Laurajane Smith is awarded the European Archaeological Heritage Prize 2021 in the individual category on the following grounds:

Critical Heritage Studies is a very important field of interest that promotes the idea of heritage as a relational, social and substantially political phenomenon. Laurajane Smith has played a pioneering role in Critical Heritage Studies and made innovative and fundamental contributions to research in this field, turning her interest to heritage as a performative practice. This has led us to go beyond simple questions related to the conservation and management of heritage and instead to question its use, and sometimes abuse, by segments of society, and its re-formulation in order to claim new meanings for the past and to propose new visions for the future. Through the exercise of hegemony over heritage (what Laurajane Smith labelled the ‘Authorised Heritage Discourse’), social groups and entire communities are being discriminated against, marginalized and even excluded from the official recognition of heritage. More recently, Laurajane Smith has investigated the role of emotions in the approach to heritage, and she has worked with indigenous, female and Afro-Caribbean communities as well as industrial and working-class heritage. In addition to her research activity, Laurajane Smith has also played a fundamental role in creating a new network of scholars and activists in the field of heritage, founding the Association of Critical Heritage Studies to which she has brought her commitment and her undisputed leadership and going on to edit the high-profile International Journal of Heritage Studies. For having created the foundations for a new approach to research and dissemination of cultural heritage, for her fundamental and lasting contribution to the development of Critical Heritage Studies, and for having founded the Association of Critical Heritage Studies, Laurajane Smith is awarded the 2021 individual European Heritage Prize of the European Association of Archaeologists.

Citizens’ Committee of Ierapetra is awarded the European Archaeological Heritage Prize 2021 in the institutional category on the following grounds:

The construction of wind power facilities can have a devastating impact on the archaeological landscape. In seeking to prevent the destruction of sites and monuments, joint action is required by those institutions that have the task of protecting the cultural heritage and by those citizens who care about the protection of the place where they live and who recognise its historical complexity and cultural wealth. The island of Crete, as well as being the place that gave rise to the myth of a Europe that unites different cultures and experiences, is also a region rich in important archaeological evidence. The Citizens’ Committee of the city of Ierapetra, located on the south-eastern coast of the island, has a long history of conserving its cultural and natural heritage. Over the last few years, the Committee has engaged in a difficult fight against the destruction of a historic landscape which includes a large archaeological area. This popular campaign to save the historical evidence present in the local landscape has mobilised a sense of community, the direct participation of citizens and the commitment of local and foreign experts, and has led to the organization of public meetings, conferences, seminars, workshops and excursions in the affected landscape. This was all done on a voluntary basis and without any external funding. The Committee has demonstrated what it means to be a “resilient community” in a country that has been devastated by economic crisis, the collapse of tourism and the pressure of major economic interests. It is for having demonstrated the real value of active civic participation in safeguarding their own cultural and natural heritage, that the Citizens’ Committee of Ierapetra is awarded the 2021 institutional European Heritage Prize of the European Association of Archaeologists.

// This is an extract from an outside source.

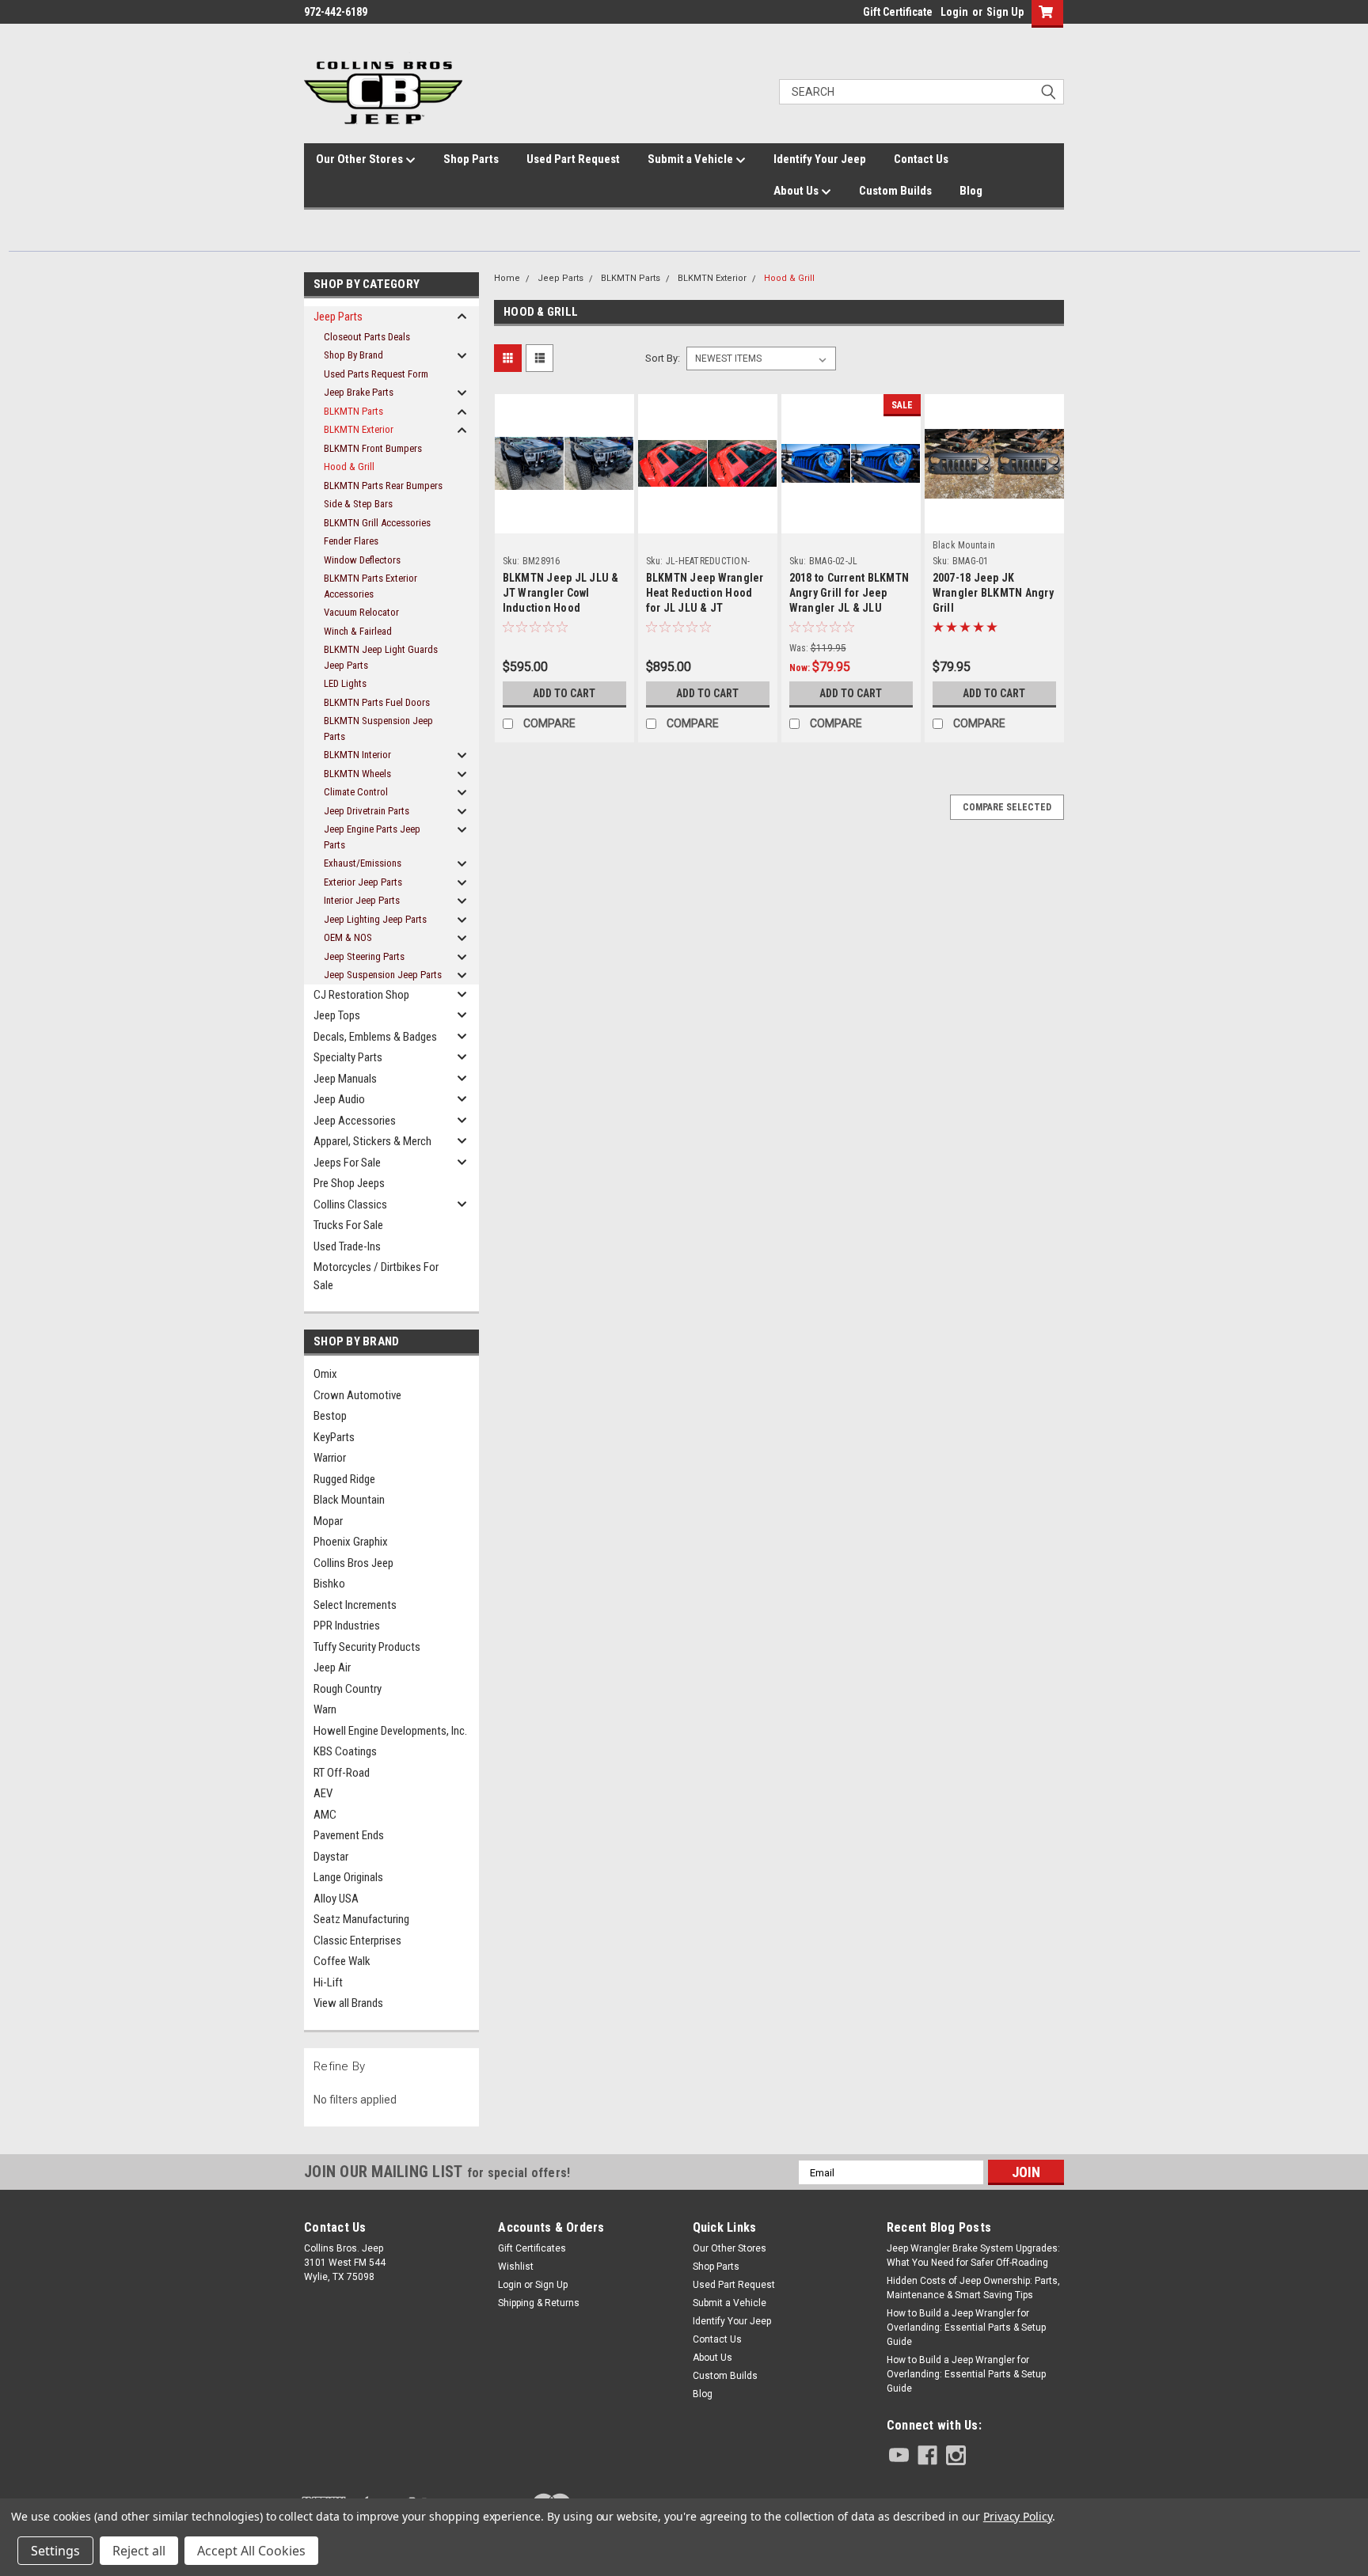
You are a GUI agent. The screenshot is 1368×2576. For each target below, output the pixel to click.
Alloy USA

SITAR project is awarded the European Archaeological Heritage Prize 2021 in the institutional category on the following grounds:

The city of Rome is an enormous open-air museum, in which the monuments that bear witness to the splendour of its Roman, Renaissance and modern culture coexist in a complex, and often conflictual, relationship with today’s city. The protection, management and dissemination of data concerning the heritage of this enormous urban and suburban archaeological reality, are fundamental to guaranteeing the successful coexistence of the ancient with the contemporary; this task presupposes that this deep scientific knowledge is made accessible not only to a specialized public but also to ordinary citizens and to all other stakeholders. SITAR (Rome Archaeological Geographical Information System) is a public and open archaeology project promoted and led by the Special Superintendency for the Archaeology, Fine Arts and Landscape of Rome. It consists of a shared digital archive, a management system for the enormous quantity of data derived from archaeological research conducted in the territory of Rome, and it guarantees the availability, visibility and dissemination of the data, so it can be used in an informed way. SITAR is a "meeting and mediation point" between Government, citizens and other users aimed at raising awareness of the cultural importance and social value of the urban and suburban landscapes of the city of Rome. These can be made usable and habitable only through a shared vision about the opportunities for social development while also considering the risks to their preservation. For its work in democratizing Rome’s cultural heritage through policies of sharing and social participation, to ensure that the archaeological heritage is perceived as a living element of the urban landscape and not as an obstacle to development, the 2021 institutional European Heritage Prize of the European Association of Archaeologists is awarded to the SITAR project.

Honorary mention in the institutional category is made to the West Dunbartonshire Council.